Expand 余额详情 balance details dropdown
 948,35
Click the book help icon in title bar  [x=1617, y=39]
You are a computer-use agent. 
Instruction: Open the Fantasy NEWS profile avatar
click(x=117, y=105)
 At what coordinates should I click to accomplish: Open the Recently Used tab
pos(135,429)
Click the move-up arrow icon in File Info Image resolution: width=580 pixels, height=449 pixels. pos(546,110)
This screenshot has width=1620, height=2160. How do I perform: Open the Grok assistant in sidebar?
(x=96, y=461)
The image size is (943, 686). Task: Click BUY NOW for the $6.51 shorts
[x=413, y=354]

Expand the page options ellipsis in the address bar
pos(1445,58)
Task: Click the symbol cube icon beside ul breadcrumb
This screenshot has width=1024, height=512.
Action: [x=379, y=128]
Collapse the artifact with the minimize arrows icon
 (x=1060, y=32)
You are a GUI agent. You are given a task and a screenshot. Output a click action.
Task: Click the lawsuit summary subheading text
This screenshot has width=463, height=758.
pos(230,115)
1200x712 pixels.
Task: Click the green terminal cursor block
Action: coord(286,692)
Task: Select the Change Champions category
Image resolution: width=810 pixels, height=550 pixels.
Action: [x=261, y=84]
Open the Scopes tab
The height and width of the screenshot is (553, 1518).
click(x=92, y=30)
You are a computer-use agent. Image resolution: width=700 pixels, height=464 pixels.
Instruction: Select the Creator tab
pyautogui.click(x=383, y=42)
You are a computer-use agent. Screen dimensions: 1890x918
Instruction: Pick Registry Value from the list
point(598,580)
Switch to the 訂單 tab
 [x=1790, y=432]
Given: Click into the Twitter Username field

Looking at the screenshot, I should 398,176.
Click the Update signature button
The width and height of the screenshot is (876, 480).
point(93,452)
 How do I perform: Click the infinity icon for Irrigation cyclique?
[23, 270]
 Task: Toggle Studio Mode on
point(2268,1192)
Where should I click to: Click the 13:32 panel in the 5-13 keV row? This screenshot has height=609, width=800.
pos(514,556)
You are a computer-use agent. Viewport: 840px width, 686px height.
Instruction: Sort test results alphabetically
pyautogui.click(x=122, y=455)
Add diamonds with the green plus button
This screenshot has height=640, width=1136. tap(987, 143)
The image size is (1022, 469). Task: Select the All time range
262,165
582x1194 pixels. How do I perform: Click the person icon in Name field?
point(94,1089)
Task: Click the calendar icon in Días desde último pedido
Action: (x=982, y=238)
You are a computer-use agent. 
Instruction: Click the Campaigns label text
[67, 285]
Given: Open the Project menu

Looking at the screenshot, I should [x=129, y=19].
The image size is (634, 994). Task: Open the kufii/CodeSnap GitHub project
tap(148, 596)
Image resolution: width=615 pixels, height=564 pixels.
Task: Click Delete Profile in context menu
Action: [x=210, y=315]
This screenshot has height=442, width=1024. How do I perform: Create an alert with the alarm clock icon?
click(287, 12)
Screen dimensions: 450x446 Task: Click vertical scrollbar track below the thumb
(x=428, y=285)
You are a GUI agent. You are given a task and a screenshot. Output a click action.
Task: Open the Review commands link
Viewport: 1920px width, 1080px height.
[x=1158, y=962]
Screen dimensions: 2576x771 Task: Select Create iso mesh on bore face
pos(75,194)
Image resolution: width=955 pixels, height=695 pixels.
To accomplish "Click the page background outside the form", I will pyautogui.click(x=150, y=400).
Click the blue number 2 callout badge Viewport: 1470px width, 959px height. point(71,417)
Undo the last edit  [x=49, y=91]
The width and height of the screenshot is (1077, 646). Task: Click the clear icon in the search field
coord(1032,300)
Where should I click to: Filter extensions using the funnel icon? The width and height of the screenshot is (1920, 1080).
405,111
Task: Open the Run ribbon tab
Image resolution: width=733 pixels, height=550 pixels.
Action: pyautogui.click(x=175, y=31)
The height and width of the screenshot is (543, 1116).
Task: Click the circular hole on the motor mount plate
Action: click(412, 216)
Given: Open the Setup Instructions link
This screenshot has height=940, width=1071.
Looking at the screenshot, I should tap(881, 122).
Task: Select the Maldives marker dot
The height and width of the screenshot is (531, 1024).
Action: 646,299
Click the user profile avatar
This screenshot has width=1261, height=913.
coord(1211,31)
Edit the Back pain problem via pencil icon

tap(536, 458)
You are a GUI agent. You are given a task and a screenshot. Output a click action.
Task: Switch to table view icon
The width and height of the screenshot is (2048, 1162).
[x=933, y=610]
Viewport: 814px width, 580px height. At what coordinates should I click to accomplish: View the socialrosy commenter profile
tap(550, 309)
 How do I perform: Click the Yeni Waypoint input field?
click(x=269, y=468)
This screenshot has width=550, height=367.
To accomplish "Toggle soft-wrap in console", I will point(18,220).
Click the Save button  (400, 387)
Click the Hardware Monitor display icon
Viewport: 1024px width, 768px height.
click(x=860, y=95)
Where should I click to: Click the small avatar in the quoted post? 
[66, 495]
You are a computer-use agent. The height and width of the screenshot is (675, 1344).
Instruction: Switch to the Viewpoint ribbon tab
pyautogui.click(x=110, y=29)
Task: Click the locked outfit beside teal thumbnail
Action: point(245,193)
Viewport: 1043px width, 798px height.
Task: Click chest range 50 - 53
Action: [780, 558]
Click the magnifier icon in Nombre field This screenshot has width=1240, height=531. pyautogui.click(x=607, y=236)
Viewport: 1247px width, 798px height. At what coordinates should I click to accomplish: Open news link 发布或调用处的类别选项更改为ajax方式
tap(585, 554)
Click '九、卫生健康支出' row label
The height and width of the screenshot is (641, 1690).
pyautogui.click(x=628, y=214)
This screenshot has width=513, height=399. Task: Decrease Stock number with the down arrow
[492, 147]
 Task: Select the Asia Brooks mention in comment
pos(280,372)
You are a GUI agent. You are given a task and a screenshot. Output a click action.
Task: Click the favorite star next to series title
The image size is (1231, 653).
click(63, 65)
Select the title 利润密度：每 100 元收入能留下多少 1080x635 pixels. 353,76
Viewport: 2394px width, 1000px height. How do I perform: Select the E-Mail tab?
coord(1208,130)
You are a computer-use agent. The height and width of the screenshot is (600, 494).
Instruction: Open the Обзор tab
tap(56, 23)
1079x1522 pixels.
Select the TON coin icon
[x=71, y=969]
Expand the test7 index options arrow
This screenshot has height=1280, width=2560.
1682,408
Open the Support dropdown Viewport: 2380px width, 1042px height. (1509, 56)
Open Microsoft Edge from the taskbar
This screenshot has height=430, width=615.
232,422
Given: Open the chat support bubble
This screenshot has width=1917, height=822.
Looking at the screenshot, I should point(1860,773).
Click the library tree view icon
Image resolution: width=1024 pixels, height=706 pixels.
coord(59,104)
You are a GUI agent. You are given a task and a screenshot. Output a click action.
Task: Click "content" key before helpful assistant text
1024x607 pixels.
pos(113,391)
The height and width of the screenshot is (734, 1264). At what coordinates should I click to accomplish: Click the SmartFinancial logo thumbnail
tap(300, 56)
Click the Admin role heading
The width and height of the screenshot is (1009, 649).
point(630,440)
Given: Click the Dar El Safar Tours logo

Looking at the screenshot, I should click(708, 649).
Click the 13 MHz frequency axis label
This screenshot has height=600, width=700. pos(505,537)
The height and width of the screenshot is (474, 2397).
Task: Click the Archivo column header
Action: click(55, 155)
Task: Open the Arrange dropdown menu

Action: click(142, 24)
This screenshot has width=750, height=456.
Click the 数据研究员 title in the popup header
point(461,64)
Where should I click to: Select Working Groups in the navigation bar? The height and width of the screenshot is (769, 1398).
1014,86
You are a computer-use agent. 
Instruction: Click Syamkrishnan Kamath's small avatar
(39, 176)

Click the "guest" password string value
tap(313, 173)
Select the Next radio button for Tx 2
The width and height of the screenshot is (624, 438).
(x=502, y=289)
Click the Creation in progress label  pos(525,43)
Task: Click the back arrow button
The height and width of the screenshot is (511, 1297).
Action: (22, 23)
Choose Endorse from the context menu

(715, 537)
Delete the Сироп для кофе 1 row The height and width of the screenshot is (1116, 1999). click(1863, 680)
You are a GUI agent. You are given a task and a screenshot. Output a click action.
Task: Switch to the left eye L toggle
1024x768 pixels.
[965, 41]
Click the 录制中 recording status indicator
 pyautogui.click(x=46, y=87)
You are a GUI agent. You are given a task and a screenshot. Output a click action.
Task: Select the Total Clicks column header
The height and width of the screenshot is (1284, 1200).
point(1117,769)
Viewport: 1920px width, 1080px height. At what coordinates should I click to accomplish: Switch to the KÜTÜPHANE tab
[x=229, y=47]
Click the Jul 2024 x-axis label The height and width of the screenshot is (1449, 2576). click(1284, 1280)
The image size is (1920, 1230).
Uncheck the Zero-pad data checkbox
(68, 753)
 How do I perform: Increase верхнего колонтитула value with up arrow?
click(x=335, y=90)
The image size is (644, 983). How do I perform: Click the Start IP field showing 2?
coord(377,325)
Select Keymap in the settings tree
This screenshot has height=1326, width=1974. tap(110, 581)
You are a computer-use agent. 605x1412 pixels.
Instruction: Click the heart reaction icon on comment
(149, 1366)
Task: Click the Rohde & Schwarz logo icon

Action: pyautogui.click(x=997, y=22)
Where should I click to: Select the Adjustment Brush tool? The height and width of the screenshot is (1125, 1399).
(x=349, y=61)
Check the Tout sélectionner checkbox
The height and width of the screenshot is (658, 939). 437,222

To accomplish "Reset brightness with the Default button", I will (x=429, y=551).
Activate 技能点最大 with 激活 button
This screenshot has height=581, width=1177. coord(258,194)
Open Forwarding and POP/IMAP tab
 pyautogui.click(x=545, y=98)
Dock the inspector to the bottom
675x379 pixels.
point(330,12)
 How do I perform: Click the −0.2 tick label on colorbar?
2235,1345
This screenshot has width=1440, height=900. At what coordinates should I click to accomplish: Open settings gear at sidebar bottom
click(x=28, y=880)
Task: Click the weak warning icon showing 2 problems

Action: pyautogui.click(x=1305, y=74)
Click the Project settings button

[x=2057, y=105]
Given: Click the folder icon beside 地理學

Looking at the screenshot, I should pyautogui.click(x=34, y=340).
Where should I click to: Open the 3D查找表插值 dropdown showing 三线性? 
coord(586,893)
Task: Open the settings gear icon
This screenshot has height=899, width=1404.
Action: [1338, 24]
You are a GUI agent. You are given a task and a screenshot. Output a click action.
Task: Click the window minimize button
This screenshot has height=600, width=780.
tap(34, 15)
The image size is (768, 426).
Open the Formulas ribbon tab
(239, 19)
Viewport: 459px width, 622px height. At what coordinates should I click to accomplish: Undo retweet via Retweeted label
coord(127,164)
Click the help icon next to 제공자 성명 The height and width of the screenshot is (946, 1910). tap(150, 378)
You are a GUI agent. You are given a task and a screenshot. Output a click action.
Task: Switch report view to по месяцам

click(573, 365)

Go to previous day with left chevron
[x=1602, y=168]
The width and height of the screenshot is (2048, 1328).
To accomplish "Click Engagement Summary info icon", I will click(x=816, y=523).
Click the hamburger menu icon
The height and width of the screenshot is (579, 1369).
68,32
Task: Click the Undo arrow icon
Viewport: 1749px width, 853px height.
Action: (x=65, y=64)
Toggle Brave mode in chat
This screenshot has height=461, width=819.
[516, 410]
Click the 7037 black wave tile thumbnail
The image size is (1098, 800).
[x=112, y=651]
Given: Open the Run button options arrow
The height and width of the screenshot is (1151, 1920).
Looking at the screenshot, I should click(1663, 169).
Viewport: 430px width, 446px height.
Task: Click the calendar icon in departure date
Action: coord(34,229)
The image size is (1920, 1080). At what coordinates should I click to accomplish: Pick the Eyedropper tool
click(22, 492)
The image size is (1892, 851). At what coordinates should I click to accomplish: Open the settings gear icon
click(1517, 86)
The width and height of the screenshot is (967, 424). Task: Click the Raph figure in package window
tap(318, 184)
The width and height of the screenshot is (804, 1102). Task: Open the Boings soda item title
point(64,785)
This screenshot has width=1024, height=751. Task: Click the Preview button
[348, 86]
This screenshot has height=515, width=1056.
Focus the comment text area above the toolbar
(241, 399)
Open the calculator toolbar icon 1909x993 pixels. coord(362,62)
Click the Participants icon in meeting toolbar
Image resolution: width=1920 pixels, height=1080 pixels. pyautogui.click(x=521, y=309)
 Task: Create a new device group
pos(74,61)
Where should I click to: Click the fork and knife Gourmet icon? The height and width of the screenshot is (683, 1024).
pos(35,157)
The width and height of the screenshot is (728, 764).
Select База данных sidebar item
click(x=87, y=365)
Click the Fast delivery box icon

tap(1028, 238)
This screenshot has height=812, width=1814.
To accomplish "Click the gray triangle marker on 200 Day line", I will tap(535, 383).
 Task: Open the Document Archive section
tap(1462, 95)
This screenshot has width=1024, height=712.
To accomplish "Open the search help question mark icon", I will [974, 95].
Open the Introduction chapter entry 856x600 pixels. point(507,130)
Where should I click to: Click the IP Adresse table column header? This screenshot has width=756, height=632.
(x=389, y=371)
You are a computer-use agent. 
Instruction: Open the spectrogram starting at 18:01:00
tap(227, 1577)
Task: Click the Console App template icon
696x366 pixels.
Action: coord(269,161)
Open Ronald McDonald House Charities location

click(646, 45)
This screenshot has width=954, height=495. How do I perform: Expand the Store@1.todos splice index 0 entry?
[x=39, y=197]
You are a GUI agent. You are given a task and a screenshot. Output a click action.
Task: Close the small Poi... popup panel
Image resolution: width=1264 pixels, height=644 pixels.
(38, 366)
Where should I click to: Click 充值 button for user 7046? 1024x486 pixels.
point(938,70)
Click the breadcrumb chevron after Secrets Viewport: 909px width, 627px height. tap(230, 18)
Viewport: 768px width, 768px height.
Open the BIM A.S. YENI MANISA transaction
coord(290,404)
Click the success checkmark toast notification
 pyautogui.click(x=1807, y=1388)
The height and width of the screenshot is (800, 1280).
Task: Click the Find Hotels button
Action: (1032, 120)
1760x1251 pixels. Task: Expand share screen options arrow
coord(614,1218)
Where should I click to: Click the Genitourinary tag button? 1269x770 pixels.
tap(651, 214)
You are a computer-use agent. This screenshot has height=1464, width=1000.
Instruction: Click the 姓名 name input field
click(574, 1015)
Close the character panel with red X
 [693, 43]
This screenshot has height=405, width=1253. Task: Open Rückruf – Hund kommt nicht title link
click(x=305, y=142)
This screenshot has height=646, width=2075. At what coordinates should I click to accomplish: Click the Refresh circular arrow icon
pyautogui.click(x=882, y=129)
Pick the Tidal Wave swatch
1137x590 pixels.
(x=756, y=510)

****************

• Aim
Reproduce the material verbatim, starting at the line that contains "Task: Select the Change Champions category" and ending at the line that contains "click(x=92, y=30)".

• Exercise solution
Task: Select the Change Champions category
Image resolution: width=810 pixels, height=550 pixels.
Action: [x=261, y=84]
Open the Scopes tab
The height and width of the screenshot is (553, 1518).
click(x=92, y=30)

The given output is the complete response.